“So what?”
“So,” I continued, “the hospital placed restrictions on any transplant involving my tissue until further evaluation.”
His confidence disappeared.
“What restrictions?”
“The kind that make lawyers very interested.”
The transplant coordinator shifted uncomfortably.
I continued anyway.
“The doctors advised me not to proceed with any donation under coercion. They documented every conversation.”
Ethan went pale.
Every conversation.
Every text message.
Every threat.
Every demand that I ‘prove my loyalty.’
All of it.
Documented.
Suddenly the divorce papers on my bed didn’t look nearly as intimidating.
They looked reckless.
The next month unfolded faster than I could have imagined.
The transplant never happened.
A different donor was eventually found for Margaret.
Ethan filed for divorce.
Then my attorney filed something else.
Evidence of coercion.
Financial misconduct.
Hidden accounts.
And, most interestingly, proof that Ethan had been seeing the woman in red for almost two years.
The settlement negotiations became very different after that.
Very different.
Six months later, I stood on the balcony of my new apartment overlooking the water.
The divorce was finalized.
The assets had been divided.
And the research hospital that had discovered my rare genetic profile had offered me something unexpected: participation in a medical study that came with substantial compensation and future royalties tied to potential treatments developed from the research.
The irony wasn’t lost on me.
Ethan had treated my kidney like it was something he owned.
Something he could demand.
Something he could take.
Instead, it became the reason I finally understood my own worth.

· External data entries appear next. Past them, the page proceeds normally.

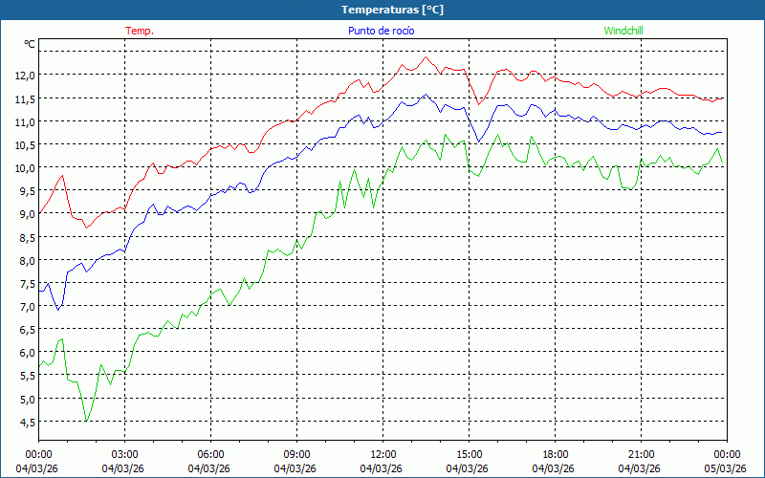
Task: Click the 09:00 time axis label
Action: point(296,454)
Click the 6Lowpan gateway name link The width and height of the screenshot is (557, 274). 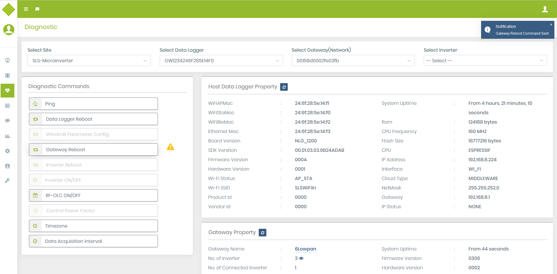coord(305,249)
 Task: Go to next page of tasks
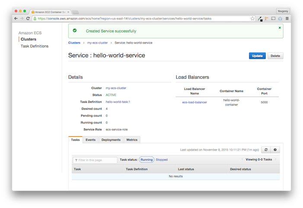click(276, 159)
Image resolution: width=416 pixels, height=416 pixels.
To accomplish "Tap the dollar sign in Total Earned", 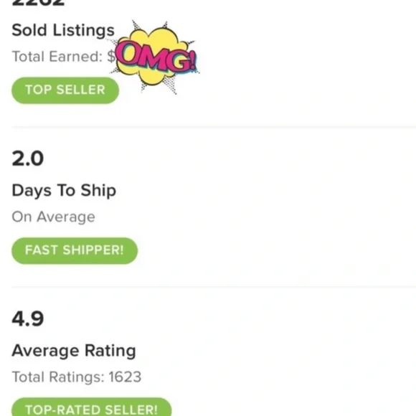I will point(111,57).
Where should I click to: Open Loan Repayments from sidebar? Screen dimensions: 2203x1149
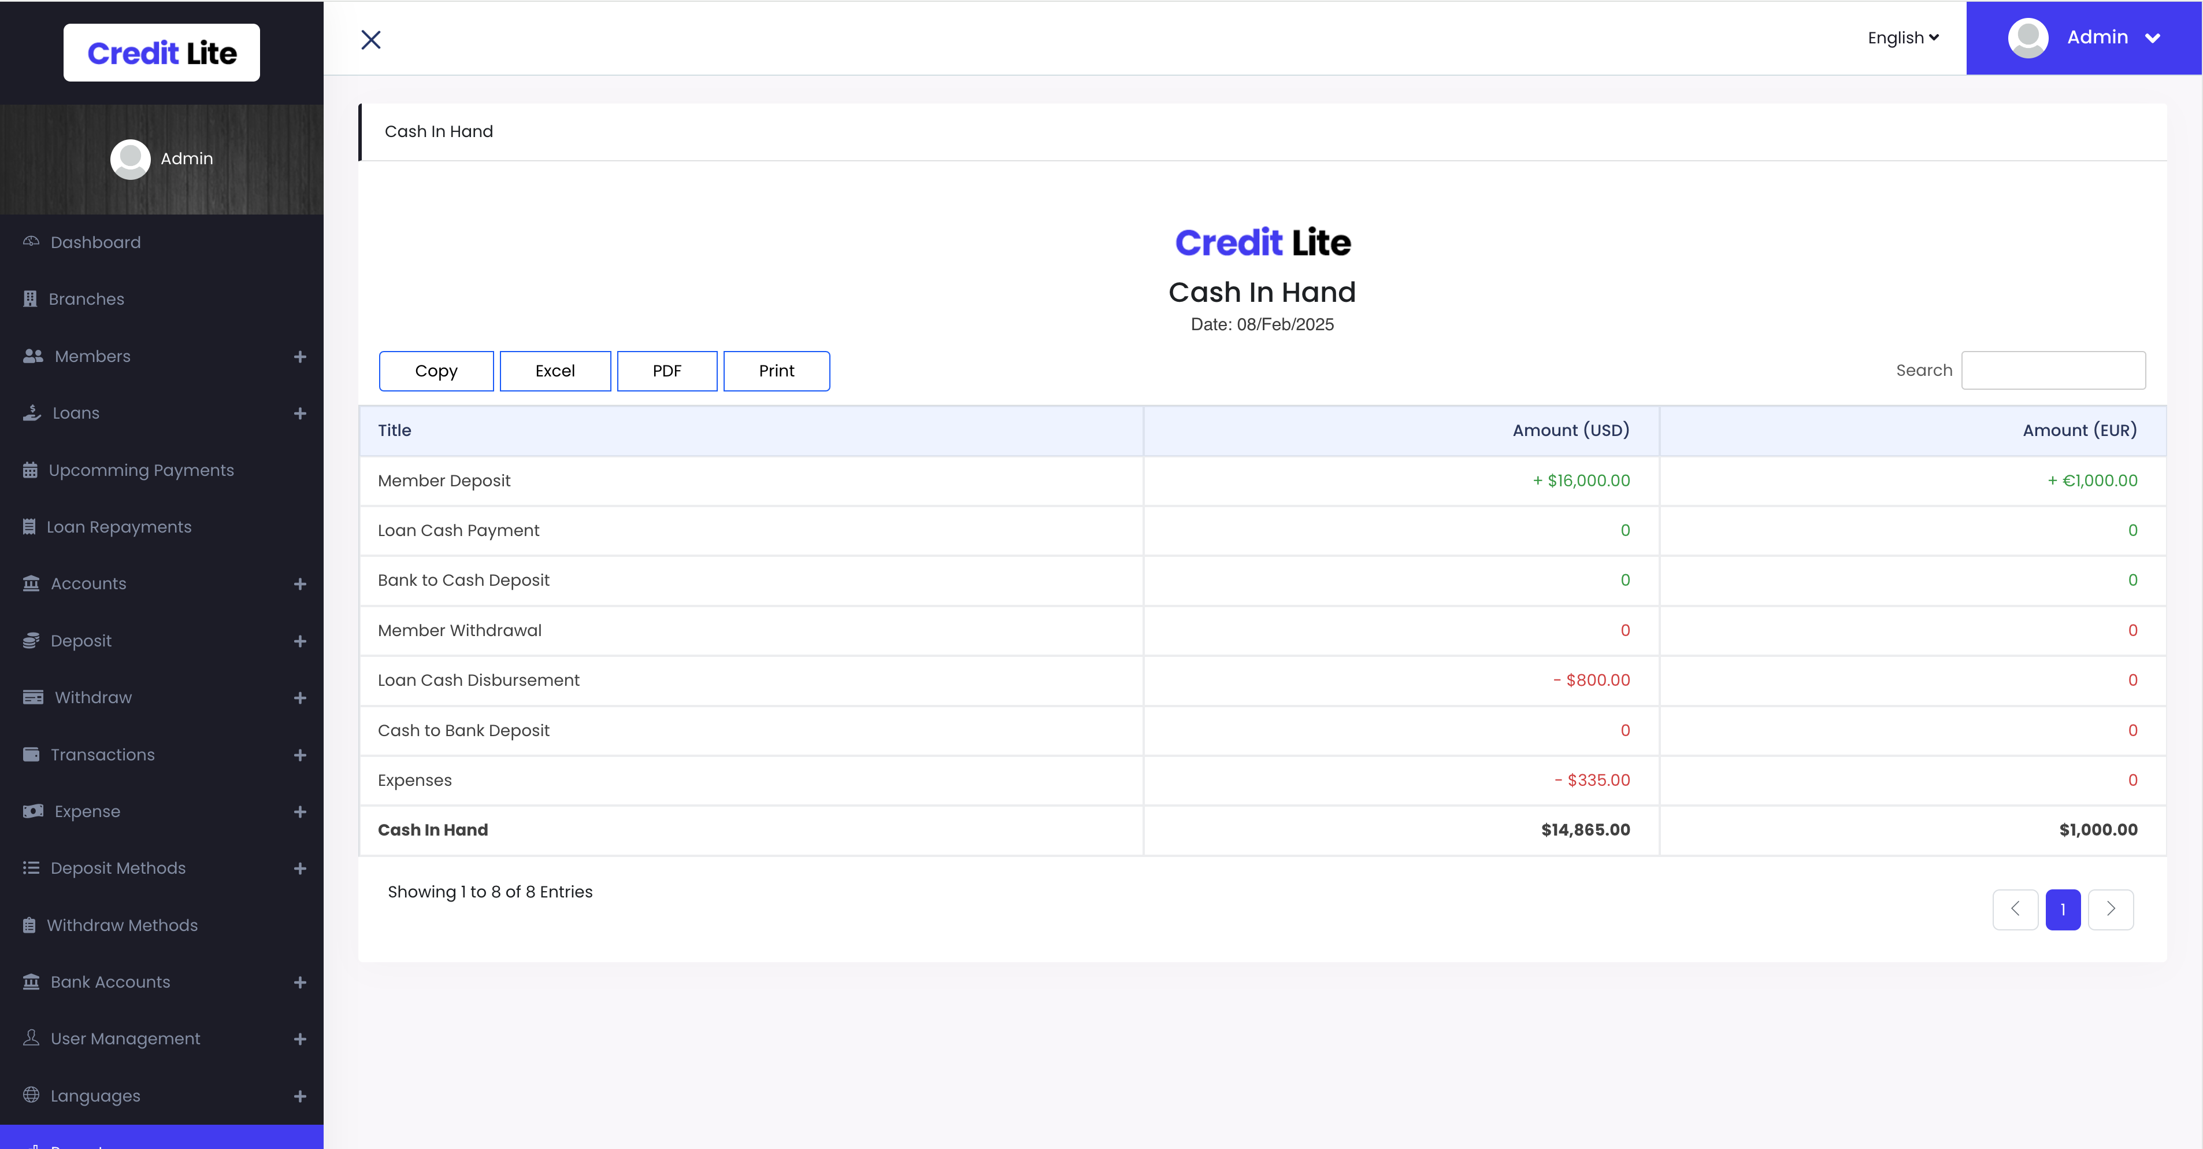119,526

One evening my phone buzzed.
A message from an unknown number.
I opened it.
It was Ethan.
Three words.
“I made mistakes.”
I stared at the screen for a moment.
Then I smiled.
Not because I hated him.
Not because I wanted revenge.
But because for the first time in years, his choices were no longer my burden.
I blocked the number.
Set down the phone.
And walked forward into a life that belonged entirely to me.